Do groźnego wypadku drogowego doszło w niedzielne popołudnie w Starym Wiśniczu. Kierowca opla zjechał z drogi i wpadł do rzeki. Samochód dachował. Pasażerka musiała zostać odwieziona do szpitala śmigłowcem.
Do zdarzenia doszło o godz. 16:13 w Starym Wiśniczu. Kierujący samochodem marki Opel Corsa jadąc z Nowego Wiśnicza w kierunku Kobyla uderzył w tył samochodu Fiat 126 p, który na skrzyżowaniu oczekiwał na możliwość wykonania manewru skrętu w lewo.

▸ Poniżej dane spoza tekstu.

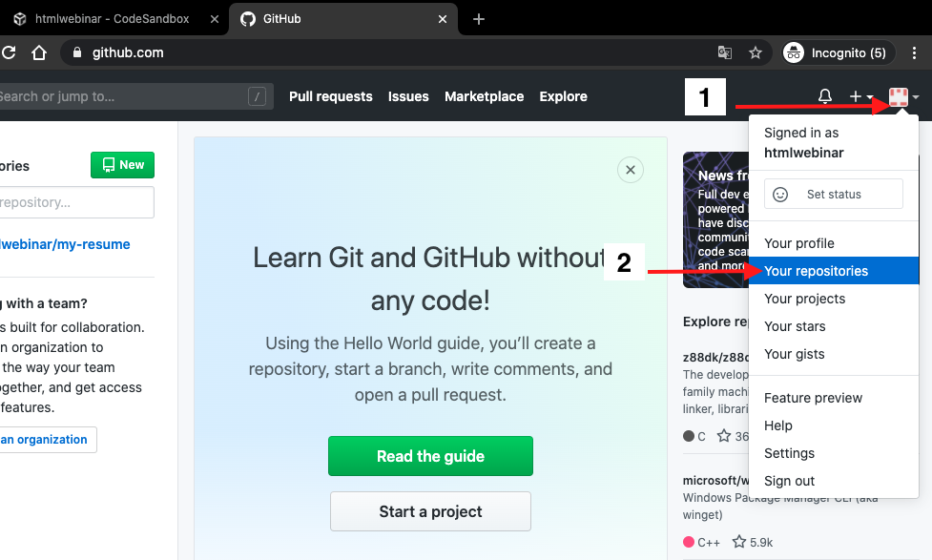Click the green New repository button
This screenshot has width=932, height=560.
tap(122, 165)
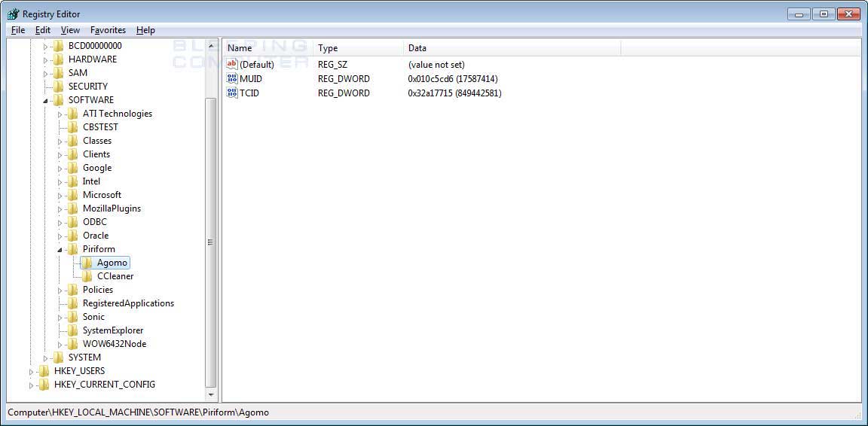Viewport: 868px width, 426px height.
Task: Click the TCID DWORD value icon
Action: [232, 93]
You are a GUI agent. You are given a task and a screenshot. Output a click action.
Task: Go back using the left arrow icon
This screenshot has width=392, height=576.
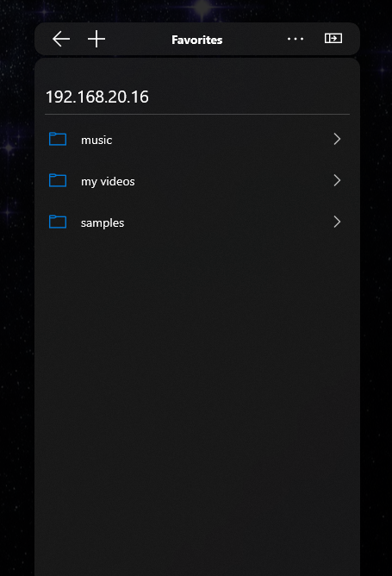[61, 39]
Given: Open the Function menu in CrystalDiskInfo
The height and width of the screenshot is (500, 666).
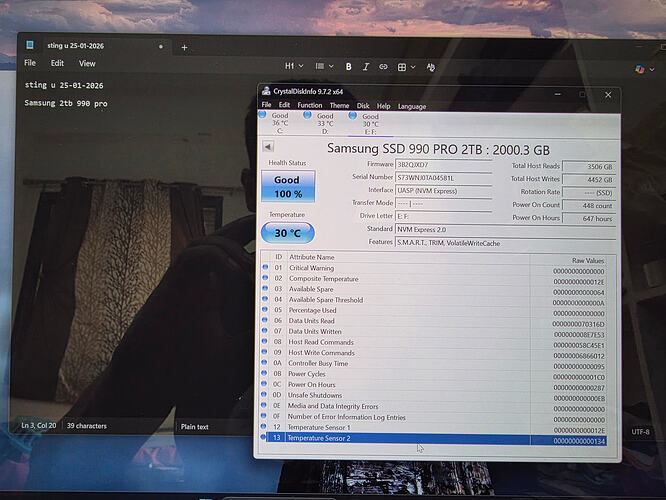Looking at the screenshot, I should point(309,105).
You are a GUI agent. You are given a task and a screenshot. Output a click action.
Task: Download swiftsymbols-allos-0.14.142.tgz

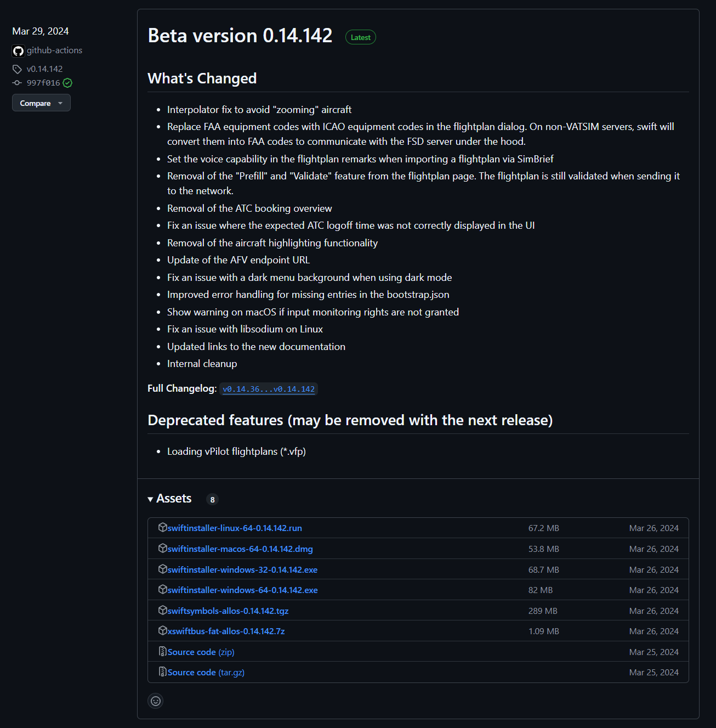tap(228, 611)
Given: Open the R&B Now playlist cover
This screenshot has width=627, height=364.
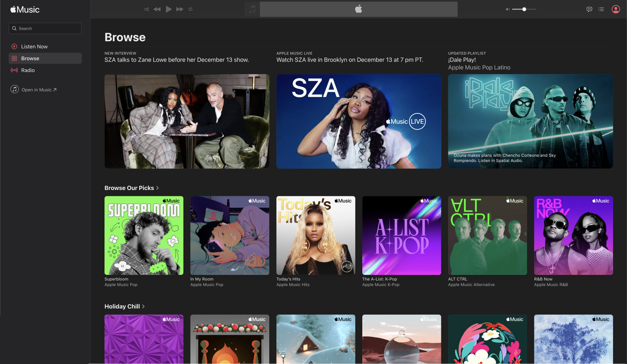Looking at the screenshot, I should 573,236.
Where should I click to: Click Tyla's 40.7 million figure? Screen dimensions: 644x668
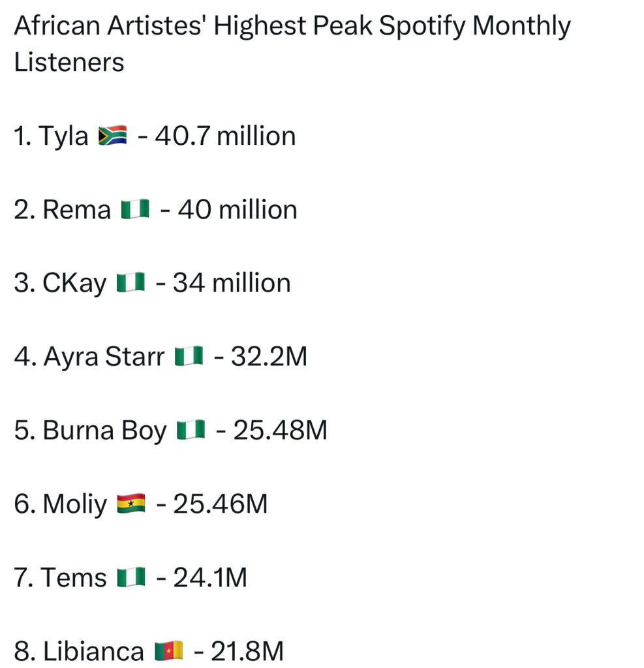point(225,136)
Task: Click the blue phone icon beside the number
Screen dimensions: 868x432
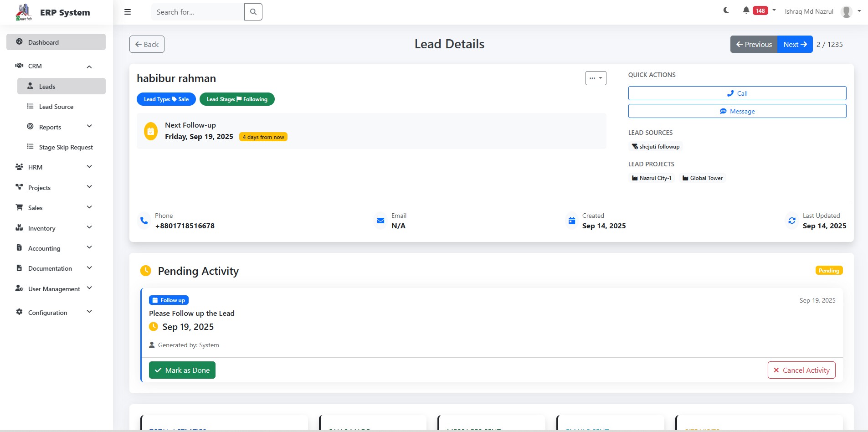Action: click(x=144, y=221)
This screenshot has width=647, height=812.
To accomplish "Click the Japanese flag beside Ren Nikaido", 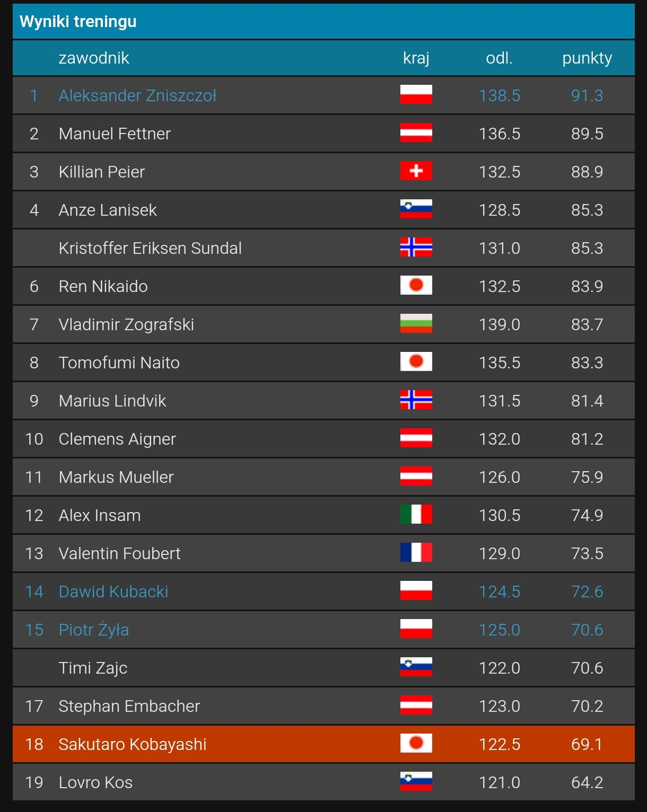I will coord(416,286).
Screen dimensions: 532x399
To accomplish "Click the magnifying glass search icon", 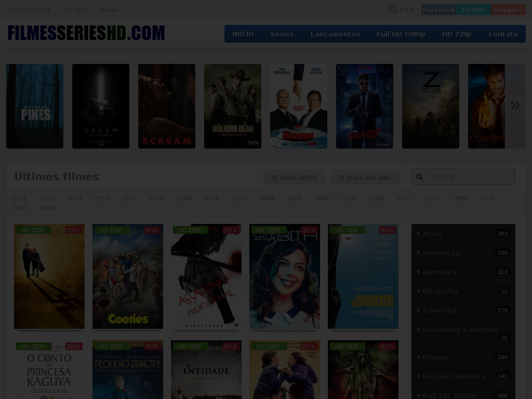I will pyautogui.click(x=419, y=177).
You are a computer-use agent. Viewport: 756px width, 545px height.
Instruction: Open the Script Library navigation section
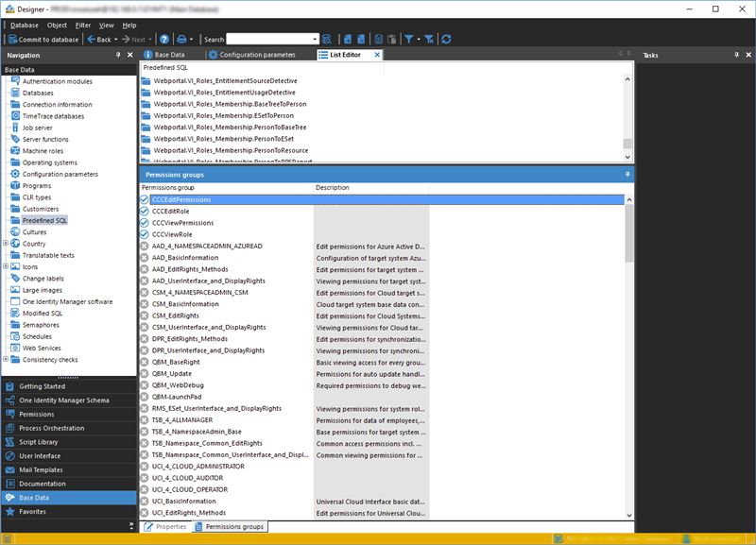click(x=39, y=442)
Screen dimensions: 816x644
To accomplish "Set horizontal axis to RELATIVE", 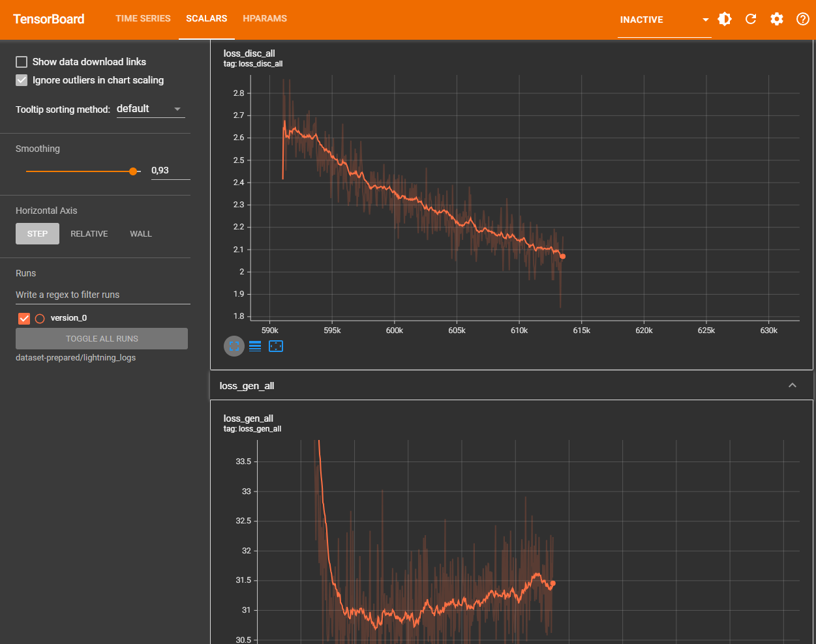I will coord(89,233).
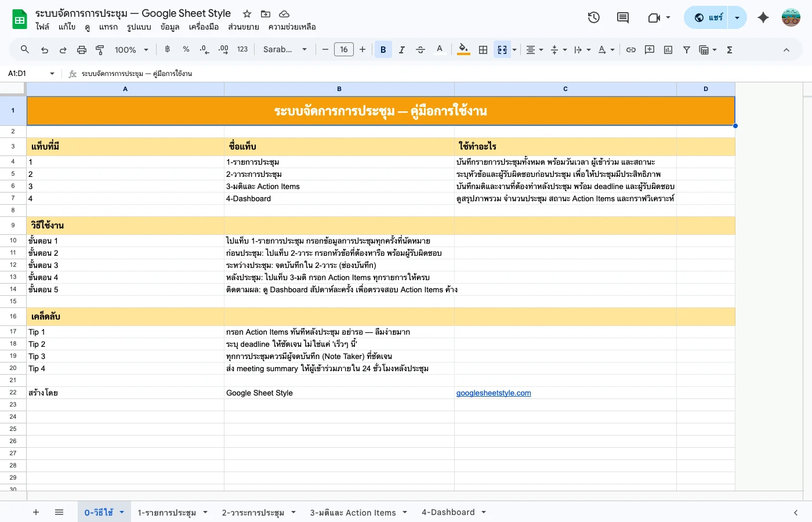Create a filter
The width and height of the screenshot is (812, 522).
pos(686,50)
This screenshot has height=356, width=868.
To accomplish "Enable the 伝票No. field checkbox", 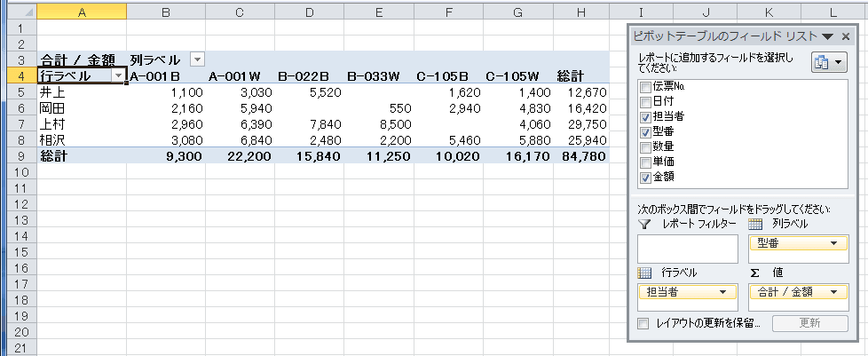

Następnie samochód Opel Corsa zjechał na prawą stronę drogi, przerwał barierę ochronną i dachował do rzeki Leksandrówka – relacjonuje Łukasz Ostręga, rzecznik bocheńskiej policji.
W wyniku zdarzenia obrażeń ciała doznała-17 letnia pasażerka samochodu Opel Corsa. Lotnicze Pogotowie Ratunkowe przetransportowało ją do szpitala Kraków-Prokocim, gdzie pozostała na obserwacji.
Kierujący byli trzeźwi. Policja szczegółowo wyjaśnia okoliczności zaistniałego zdarzenia drogowego.